The filing states the reporting person was a director of Helix prior to the domestication and resigned effective 08/11/2025, immediately prior to the domestication. Following the reported conversion, the Form 4 lists 30,000 shares beneficially owned following the transaction, held directly.
Positive
- 30,000 common shares are reported as directly beneficially owned following the conversion, clarifying the reporting persons post-transaction stake
- The filing documents a one-for-one conversion sequence from Helix Class B to Helix Class A to issuer common stock, showing clear treatment of legacy securities
Negative
- The reporting person resigned as a director of Helix effective 08/11/2025, immediately prior to the domestication
Insights
TL;DR: Conversion raised direct holdings to 30,000 BBOT common shares; director resigned immediately before domestication.

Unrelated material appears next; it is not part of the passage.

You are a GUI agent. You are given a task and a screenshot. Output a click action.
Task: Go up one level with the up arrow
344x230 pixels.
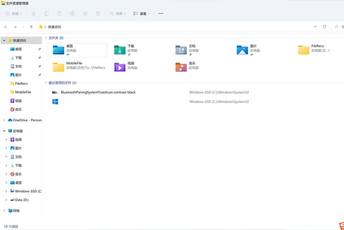pyautogui.click(x=31, y=27)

The Form 4 documents a mechanical ownership change tied to the business combination and domestication described in the explanation section. The reporting person ended up with 30,000 common shares following a one-for-one conversion sequence from Helix Class B to Helix Class A to issuer common stock. The transaction is reported with transaction code M (1) and shows direct beneficial ownership of 30,000 shares after the event. No cash purchase price is reported for the conversion in the filing.
TL;DR: Director resignation concurrent with share conversion; ownership clarified but governance change is noted.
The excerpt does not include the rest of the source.